Among the bills backed by the National Association of Home Builders were measures intended to expand housing affordability, prevent foreclosures, restore seller-financed down payment assistance for homebuyers and stimulate the economy, according to the form filed Oct. 20 with the House clerk's office.
Builders have been hurting from the combination of falling home prices, less demand for new and preowned homes, tighter lending standards and a torrent of foreclosed properties competing for buyers.
Major public builders such as D.R. Horton Inc., Lennar Corp., and Toll Brothers Inc., have seen their stocks hammered as housing woes have deepened.

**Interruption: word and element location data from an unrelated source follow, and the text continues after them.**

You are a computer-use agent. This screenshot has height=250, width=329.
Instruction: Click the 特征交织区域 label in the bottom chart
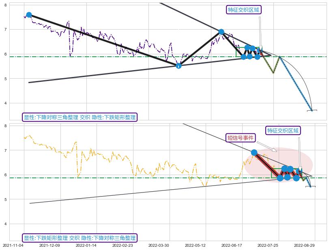tap(283, 130)
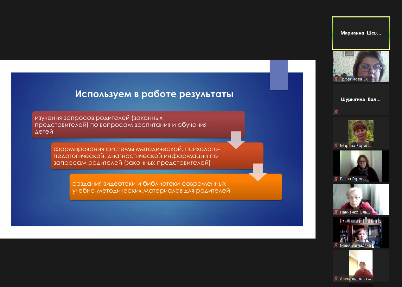Image resolution: width=402 pixels, height=287 pixels.
Task: Click the second downward arrow on slide
Action: click(x=258, y=172)
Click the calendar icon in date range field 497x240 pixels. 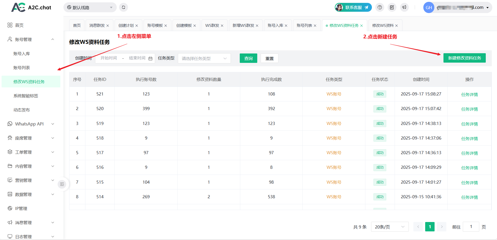[150, 58]
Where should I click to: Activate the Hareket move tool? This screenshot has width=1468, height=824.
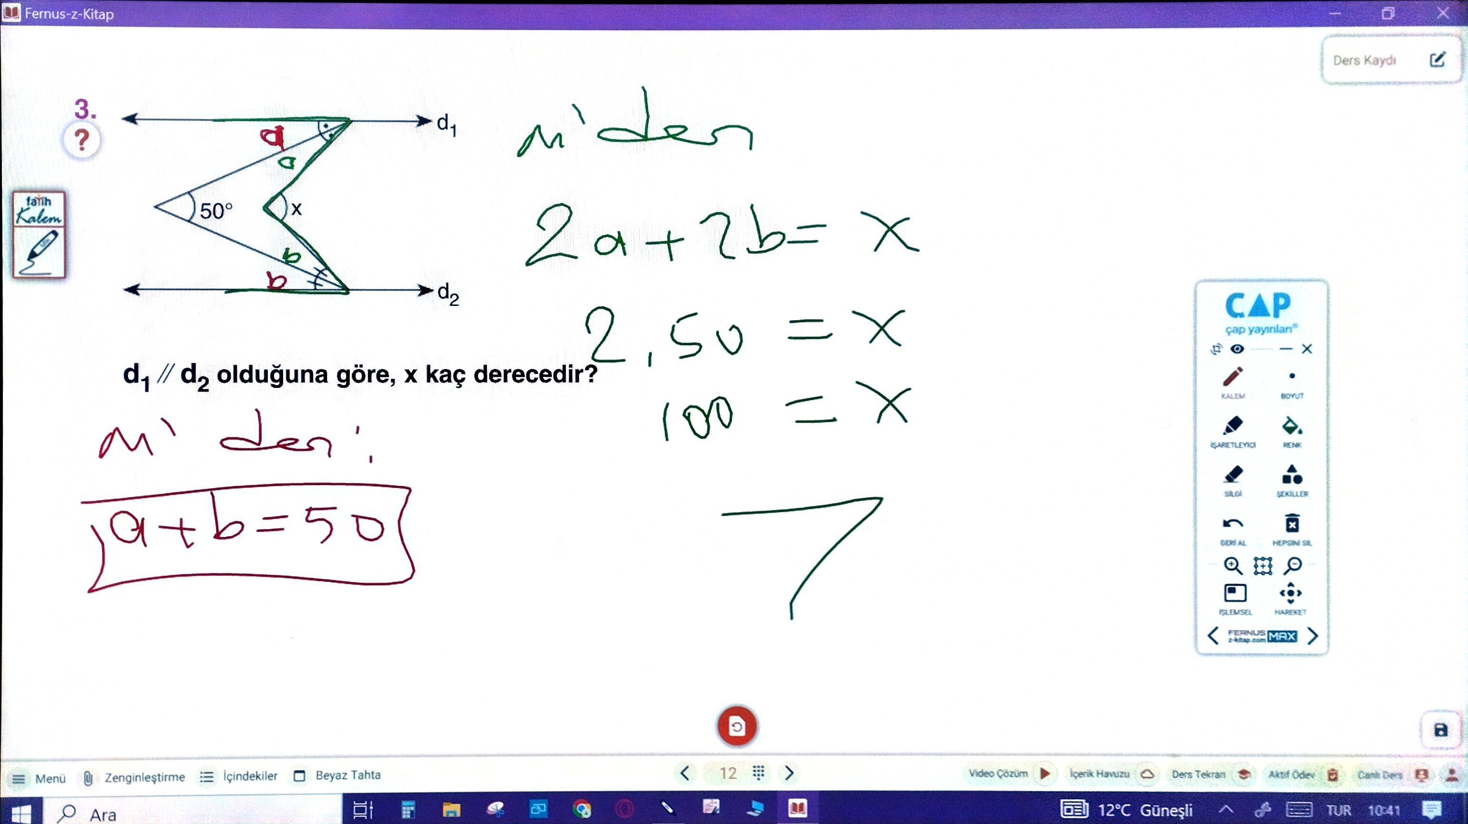point(1290,594)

The Washington D.C.-based association has been pressing for lawmakers to enact an economic stimulus package with incentives for homebuyers, arguing that the best way to quell the U.S. financial crisis and prospects of a recession is to stabilize falling home prices and spur homebuying.
Builders contend that a housing stimulus package signed into law by President Bush this summer failed to spark the kind of homebuying spree many builders had hoped for. They say the plan's temporary $7,500 tax credit for first-time homebuyers was ill-conceived because it essentially worked out to a 15-year, interest-free loan.
Builders have also decried the cancellation this month of programs that let sellers channel down payment money to cash-strapped homebuyers via charities. The programs were eliminated by Congress because homebuyers who used them had high default rates.
Among the measures backed by the builders group in the third quarter was a bill that would reinstate such programs.
The trade group, which says its member companies account for about 80 percent of all new U.S. homes built annually, also lobbied on legislation dealing with climate change, energy issues and other matters in the July-September period.
The NAHB, whose members include Miami-based Lennar Corp., Los Angeles-based KB Home and Dallas-based Centex Corp., spent $3.2 million lobbying last year.
In addition to lobbying Congress in the third quarter, the trade association also lobbied the departments of Labor, Energy, Commerce, Treasury, Housing and Urban Development, Education, Transportation, Agriculture and Justice, and the Environmental Protection Agency.
Kelly Pike, who worked as a legislative assistant to former Rep. Mark Green, R-Wis., and Erin Tario, formerly of the Labor Department, were among those lobbying on behalf of the home builder's group.